• Задания к тексту:
A. Ответьте на вопросы по отрывку о Марье Васильевне.
(i) Каким персонажем назван Ханов?
(ii) Чего, по словам автора, не имеет Марья Васильевна?
(iii) Чье высказывание вспоминает автор и как оно звучит?
B. Перепишите из отрывка о Марье Васильевне фрагмент от слов «Представьте себе многочисленных» до слов «в этой шкуре.)».

• Текст для чтения:
⁂
Купание в пруду под дождем - Джордж Сондерс
Чехову претит создавать безукоризненных святых и конченых грешников. Мы поняли это по Ханову (богатому пригожему разгильдяю и пьянице), теперь вот видим по Марье Васильевне (загнанной школьной учительнице из высокопоставленной семьи, в сделке со своими обстоятельствами сотворившей клетку самой себе). Это все усложняет: пресекают наш первый позыв счесть персонажа «хорошим» или «плохим». Результат – усиление нашей бдительности: тонко одернутые рассказом, мы, можно сказать, начинаем по-новому уважать ее правдивость. Мы только-только собрались отнестись к Марье Васильевне как к совершенно невинной, непорочной жертве жестокой системы. И тут рассказ говорит нам: «Так, ну-ка погодите; не свойство ли жестокой системы, что она корежит людей, встроенных в нее, и принуждает их участвовать в собственном разрушении?» (Или, говоря иначе: «Не будем забывать, что Марья Васильевна – живой человек, сложный и способный на ошибку».)
Ситуация по-прежнему печальная, однако теперь мы понимаем, что Марья Васильевна сама приложила к этому руку, не имея того, что необходимо для ее работы. Я мысленно слегка пересматриваю ее образ: Марья Васильевна чуть менее безупречна, чуть менее толкова.
Вместе с тем какова она, та Россия, что принуждает человека к труду, к которому у него нет призвания и который так задавливает? Собирать деньги с учеников, учить в продуваемых сквозняками комнатах, без всякой поддержки от местной общины? Как вообще любить такую жизнь? (Ловлю себя на мысли о высказывании Терри Иглтона [7]: «Капитализм обворовывает тело на чувство».)
Представьте себе многочисленных Марий Васильевн, существующих по всему миру, все лучшее в них пало жертвой обыденных нужд, их изящество раздавлено неподготовленностью к тяжким трудам, какими приходится сводить концы с концами. (Возможно, как и мне самому, вам доводилось бывать в этой шкуре.)
⁂
• Данные:
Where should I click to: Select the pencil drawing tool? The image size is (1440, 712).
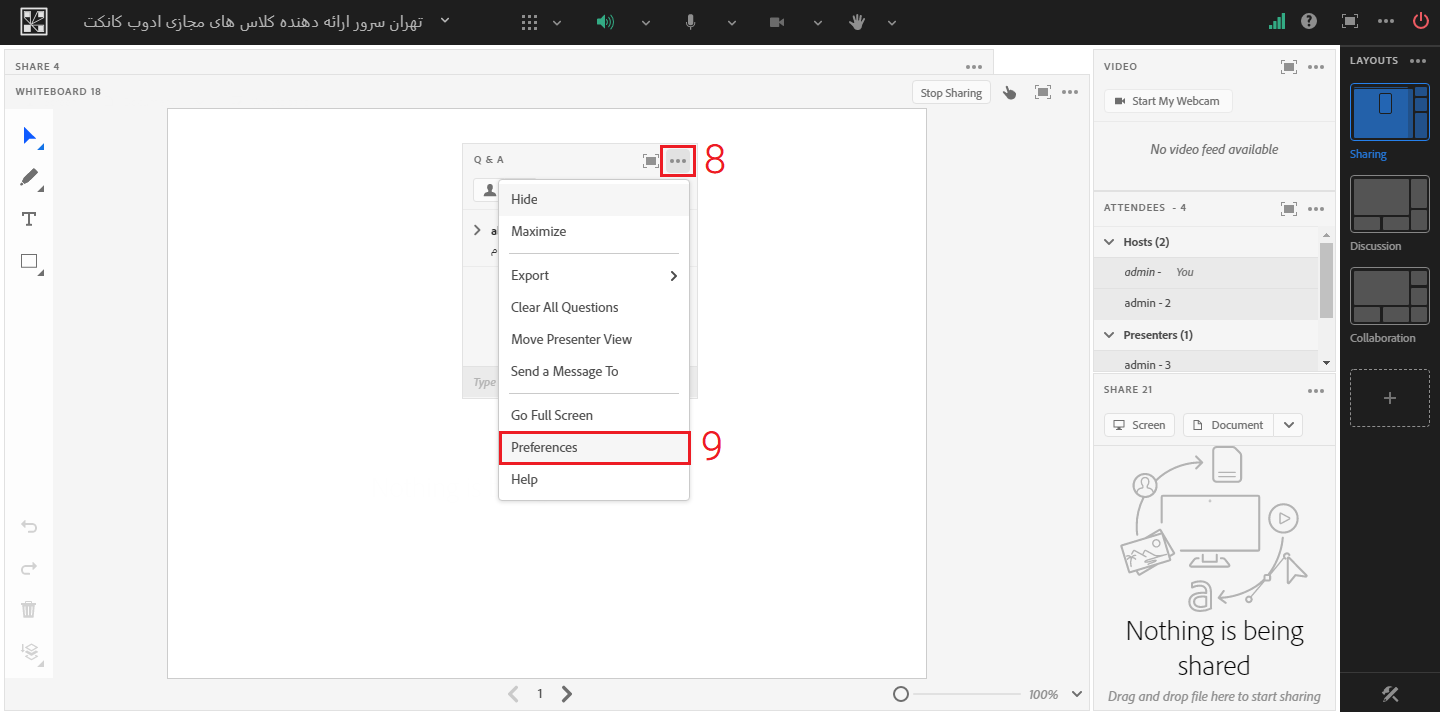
⁂
• Ключ к заданиям:
A.
(i) Богатым пригожим разгильдяем и пьяницей.
(ii) Того, что необходимо для ее работы.
(iii) Высказывание Терри Иглтона: «Капитализм обворовывает тело на чувство».

B.
Представьте себе многочисленных Марий Васильевн, существующих по всему миру, все лучшее в них пало жертвой обыденных нужд, их изящество раздавлено неподготовленностью к тяжким трудам, какими приходится сводить концы с концами. (Возможно, как и мне самому, вам доводилось бывать в этой шкуре.)